▶ [Exercise objective]:
When the string "screenshot" appears in a line of the records, show the whole line.

▶ [Input data]:
****

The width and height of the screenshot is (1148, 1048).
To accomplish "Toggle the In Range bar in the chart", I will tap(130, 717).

****

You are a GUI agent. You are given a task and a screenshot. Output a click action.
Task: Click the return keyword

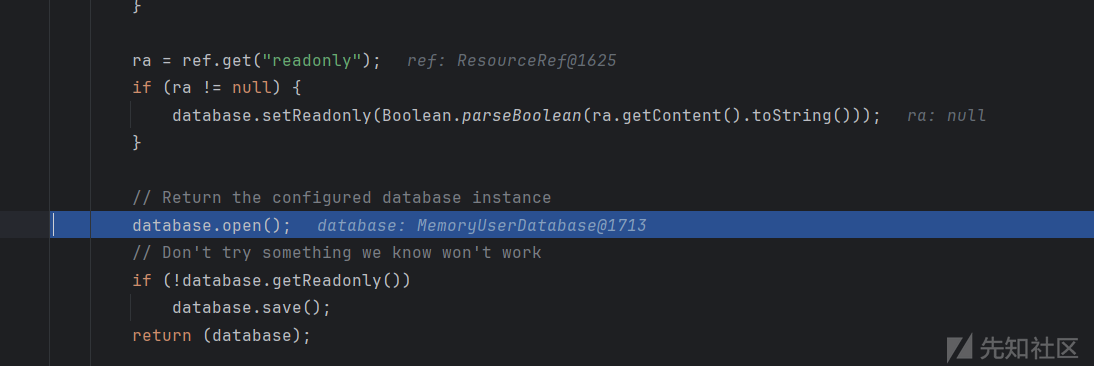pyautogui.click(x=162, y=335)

****

▶ [Worked solution]:
The width and height of the screenshot is (1148, 1048).
You are a GUI agent. You are given a task and a screenshot. Output a click action.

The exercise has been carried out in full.